TASK BRIEF
Retype the following data exactly, but leave its pictures out.

** GIVEN DATA follows **

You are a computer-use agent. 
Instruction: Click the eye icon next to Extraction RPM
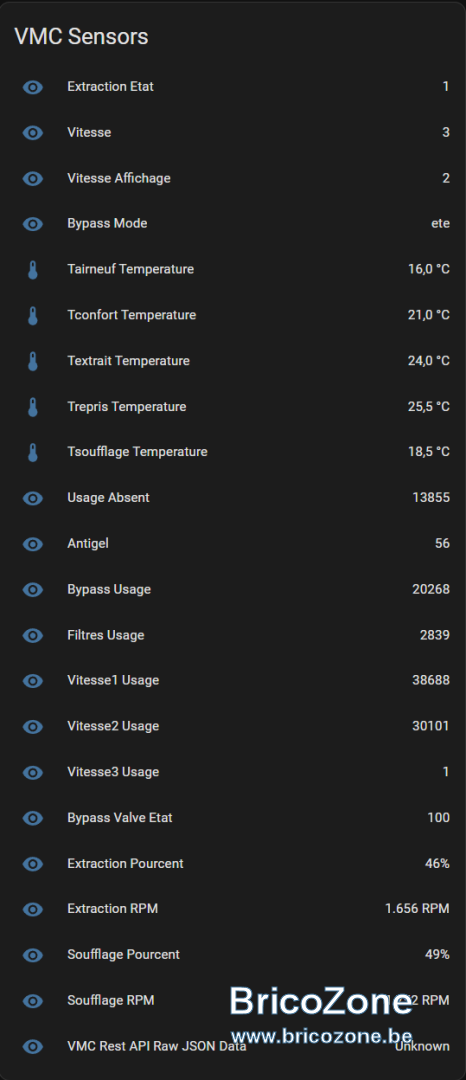(x=32, y=909)
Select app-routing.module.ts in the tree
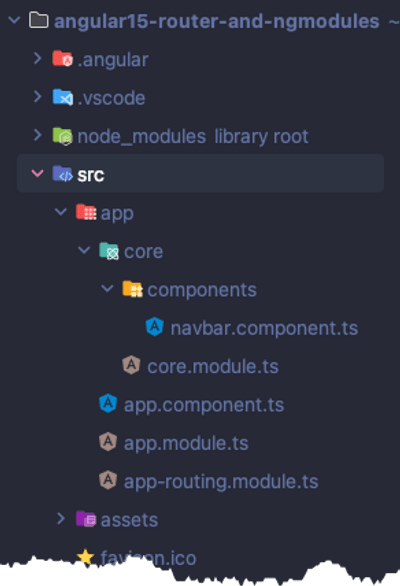This screenshot has width=400, height=586. [x=221, y=481]
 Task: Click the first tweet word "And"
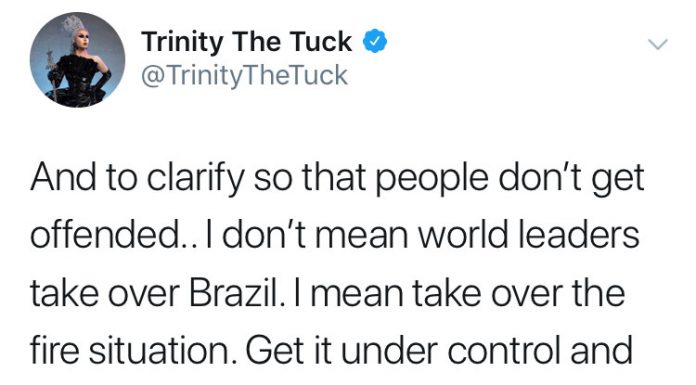click(x=63, y=177)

** End of GIVEN DATA **

ANSWER BOX
You are a computer-use agent. 
Instruction: Click the eye icon next to Extraction RPM
(x=32, y=909)
Select app-routing.module.ts in the tree
This screenshot has width=400, height=586. [x=221, y=481]
 Task: Click the first tweet word "And"
click(x=63, y=177)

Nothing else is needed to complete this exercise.